Requirements: Swap every "screenshot" for "screen image" in the entries below and write them out again with nothing else changed. Leave the pictures out.
## start Items
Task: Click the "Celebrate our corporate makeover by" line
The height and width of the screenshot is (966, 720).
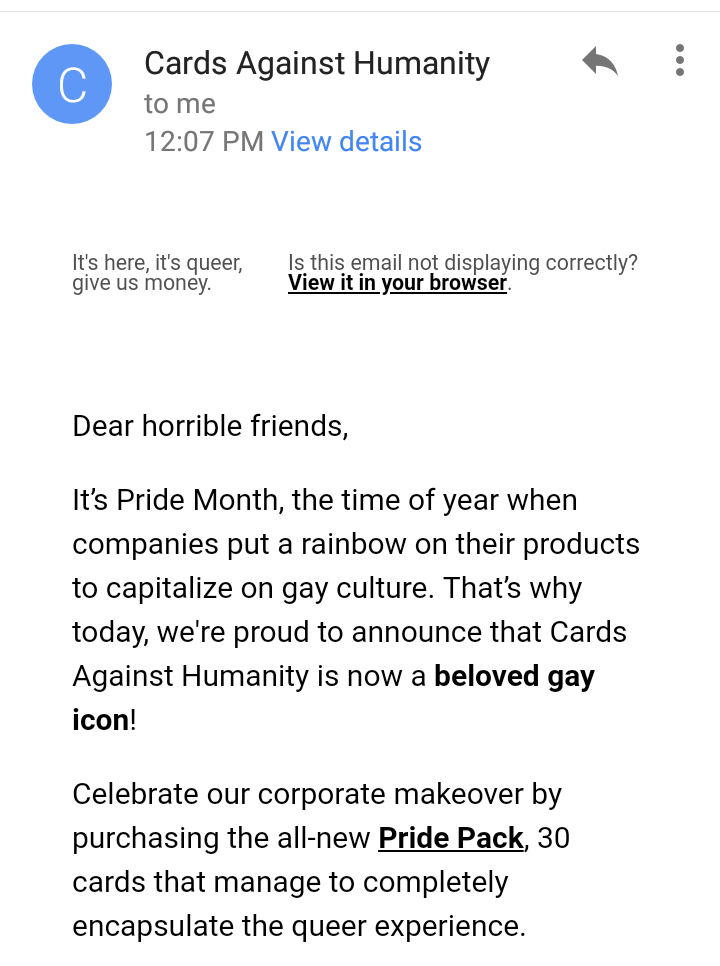Action: pos(317,794)
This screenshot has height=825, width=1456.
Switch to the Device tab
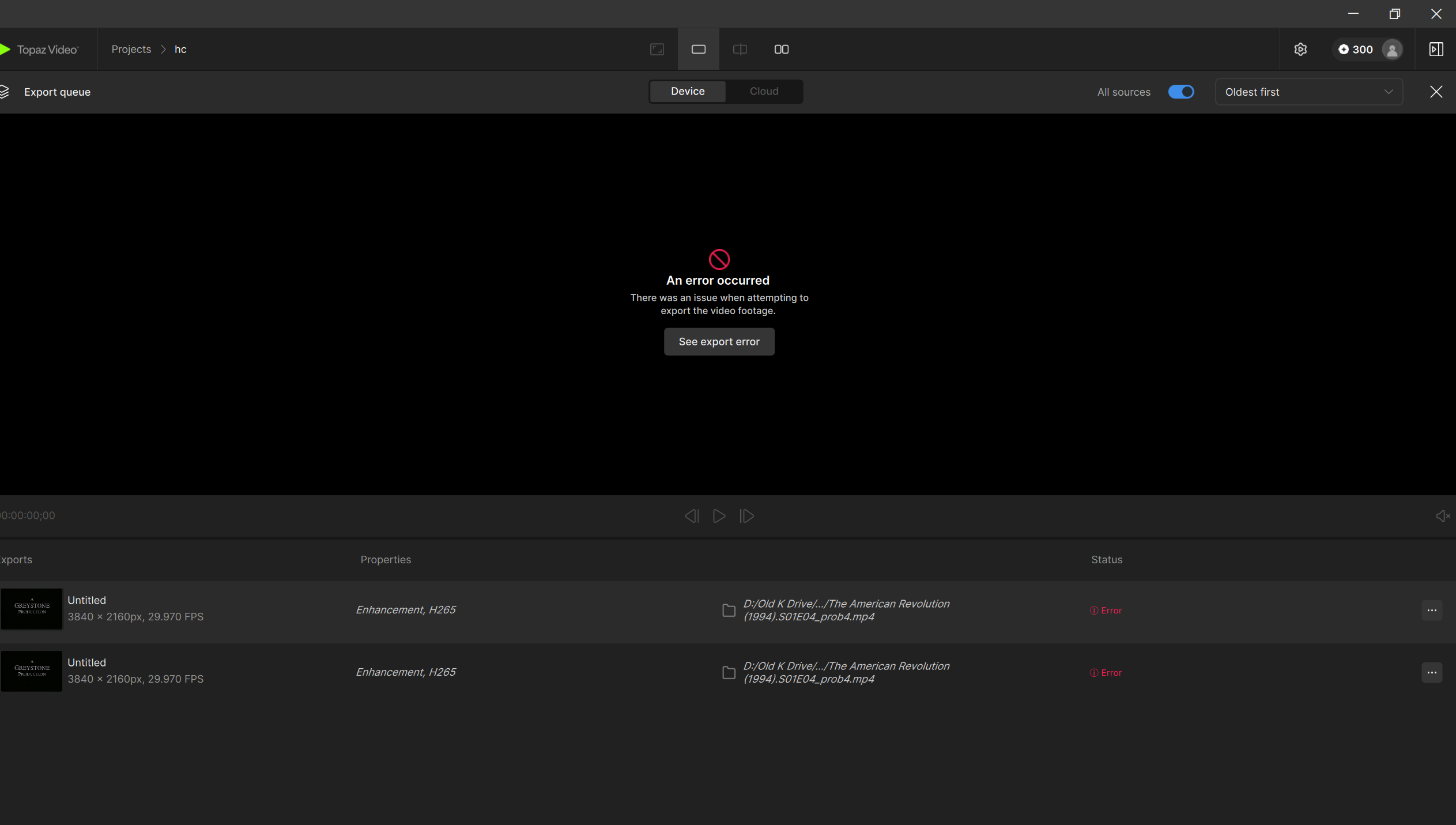(x=687, y=91)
## end Items
Full output:
Task: Click the "Celebrate our corporate makeover by" line
The height and width of the screen image is (966, 720).
Action: pos(317,794)
This screen image has height=825, width=1456.
Switch to the Device tab
(x=687, y=91)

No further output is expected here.